Honestidad y tristeza

Volvió Scorsese: “El irlandés”.

El irlandés.

A pesar de sus toques de comedia, hay algo esencialmente triste en esta película, en la que Martin Scorsese se reúne con Robert de Niro, Joe Pesci, Al Pacino, Harvey Keitel y un montón de otros actores clásicos del género para contar la memoria de un hombre. No se trata de nostalgia, porque las imágenes destilan vitalidad; es evidente la potencia creativa que todavía existe en cada uno de ellos, y que, además, sostienen una relación de una enorme autenticidad y confianza. La niebla es más sutil, como si se tratara de un réquiem: es la certeza de saber que lo que ya se ha creado es mucho más grande que lo que puede llegar a crearse y que las obsesiones de un autor maduro, si bien pueden reeditarse con profunda fineza, son las que son y no habrá nuevas.

Después de tantos títulos pertenecientes al género, después de series como Los Soprano, cabe preguntarse qué queda para decir de la mafia. Scorsese lo sabe: no es casual que el personaje testigo de esta película sea la hija de Frank Sheeran, el protagonista interpretado por De Niro, y no su amante.
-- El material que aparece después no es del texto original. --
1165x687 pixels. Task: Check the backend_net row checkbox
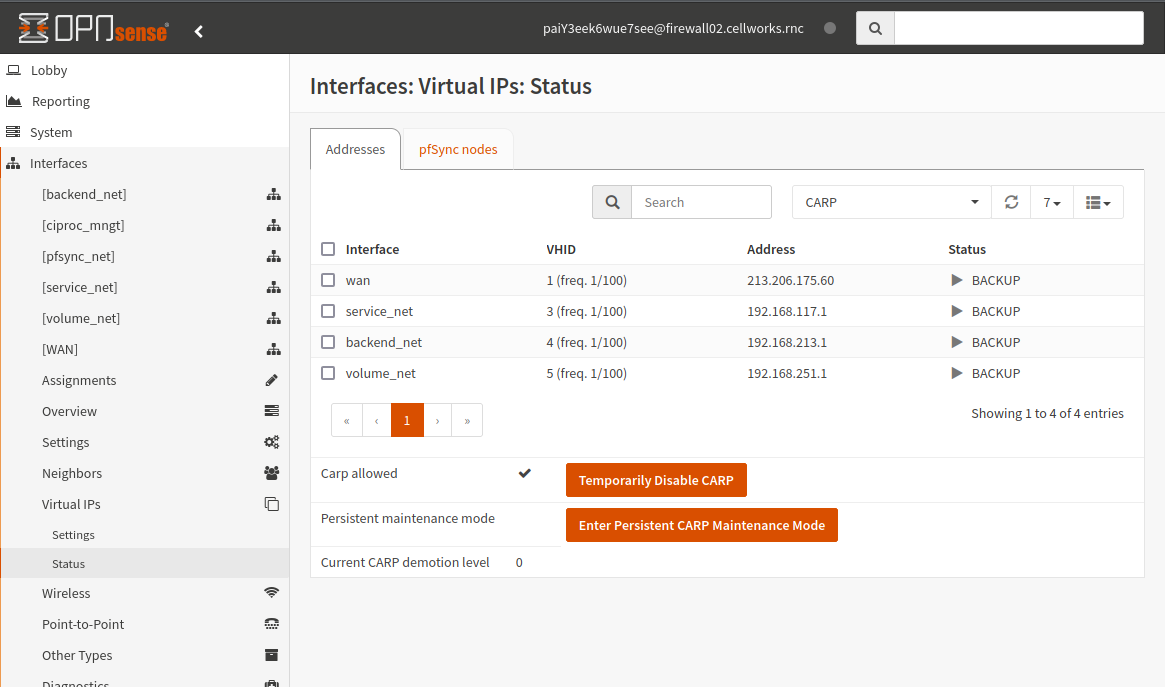pos(328,342)
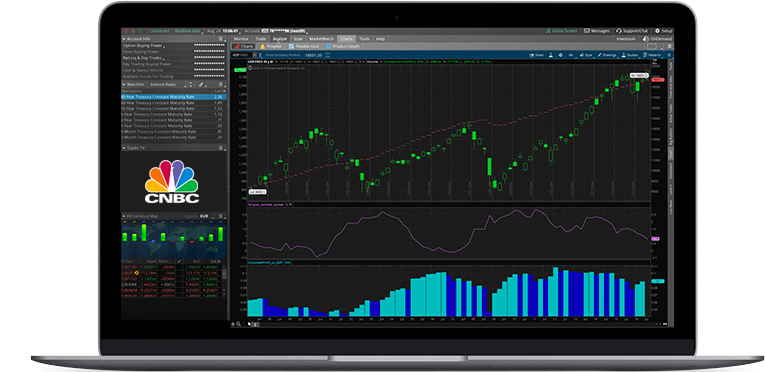
Task: Toggle the OnDemand mode
Action: pyautogui.click(x=657, y=39)
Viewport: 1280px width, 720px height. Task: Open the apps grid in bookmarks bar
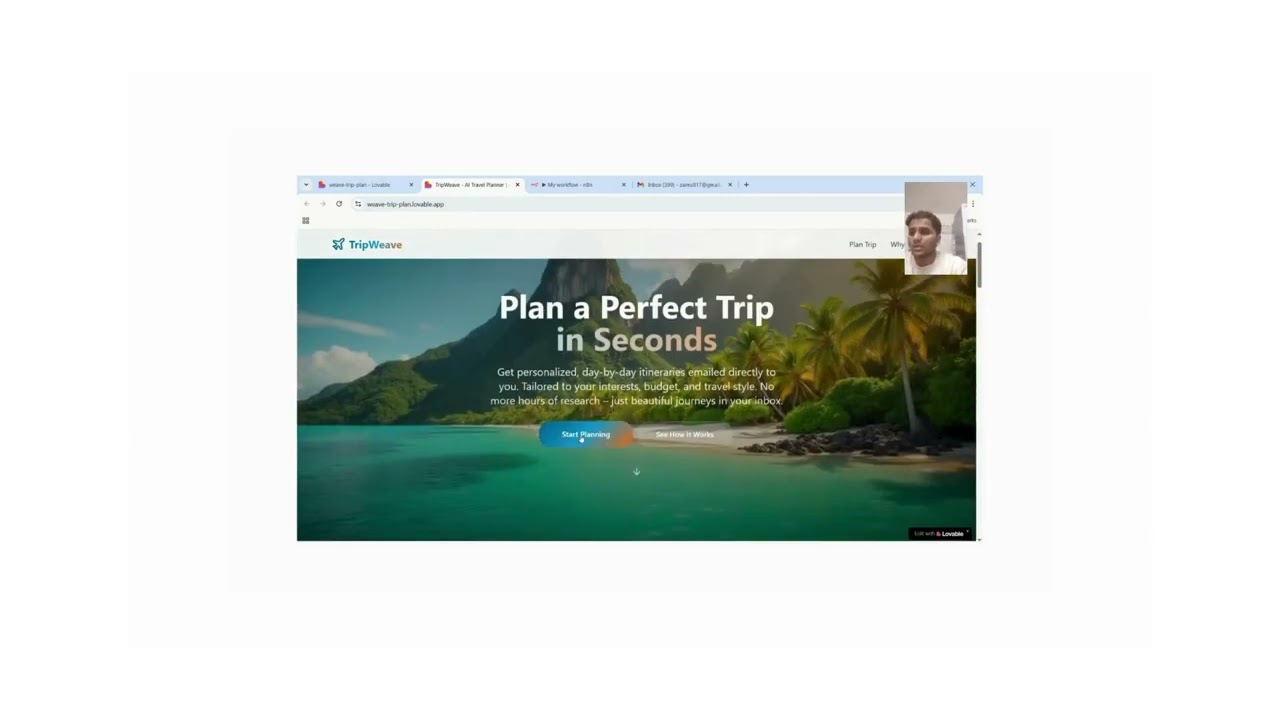306,221
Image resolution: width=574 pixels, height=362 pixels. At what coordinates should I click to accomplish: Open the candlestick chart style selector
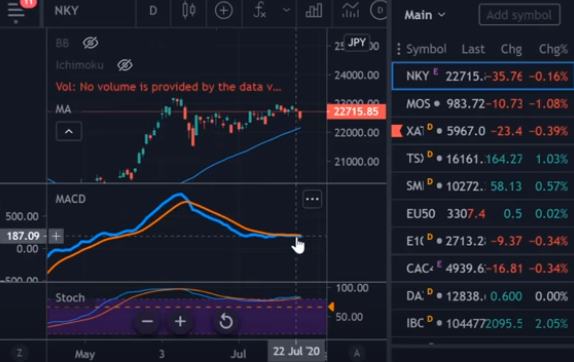coord(189,11)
La compleja perversidad que habita el entramado de los mandatos corporativos de masculinidad le pasa por delante de los ojos, mostrando su condición de outsider de cualquier tipo de deseo o erotismo; es aquella que, por su rol de género, no tiene ni la más mínima posibilidad de interiorizarse en los pormenores del poder verdadero. Ya no es la Sharon Stone de Casino, cuyo deterioro está signado por su pertenencia a un proceso que, si bien no puede detener, protagoniza: la hija de Sheeran asiste, estupefacta, a aquello que la condiciona, pero jamás la incluirá.

En El irlandés, Scorsese se encarga de demostrar que es él quien mejor hace películas “a lo Scorsese”. Ahí están sus planos secuencia, la manipulación extrema de los espectadores-voyeurs, la construcción de la violencia fuera de campo, los travellings subjetivos desde dentro de los autos, los colores, las armas y los chistes. Ahí están el jazz, el soul y el rock; las estaciones de servicio, los bares y los hoteles. Ahí está el guion que abarca una vida entera para construir una metáfora íntima de la realidad política, porque tal vez nadie como él, en la historia del cine, supo articular con tanta maestría las relaciones entre el hogar y el mundo. Y están esos cuerpos viejos que tantas veces hemos visto y amado, a los que les perdonamos que hagan de jóvenes porque son ellos y no otros, porque sus semblanzas, aun cansadas, nos devuelven la magnificencia de un cine que, como nuestro pasado, se ha ido para nunca más volver.

Los personajes de El irlandés pueden ser los asesinos más terribles, pero conservan la ingenuidad y la ternura a la hora de vincularse entre sí. Por más que esa condición humanista resulte ya clásica en este género cinematográfico, no deja de ser una maravilla que, a pesar de la violencia, nos podamos identificar con ellos. En ese sentido, las escenas más significativas son las de De Niro y Pacino, que hace de sindicalista corrupto y demuestra, por primera vez en años, que sigue siendo capaz de construir un personaje en serio. Difícil pensar en algo más entrañable que en ellos dos riéndose en pijama y comentando las vicisitudes del día. Eso es lo más perturbador de todo: que, en esta película, vivir es peor que morir. La supervivencia termina implicando, necesariamente, una forma de traición a los principios, a los orígenes y a las antiguas formas del amor, esas que nos hicieron quienes somos. Frank Sheeran –tal vez reflejando al Scorsese que acepta filmar para Netflix– tiene que sacrificar lo que le queda de humano para seguir transcurriendo, aun en una decadencia onerosa. Créanme: hay una tristeza inconmensurable en esta película. De ahí su honestidad y su belleza.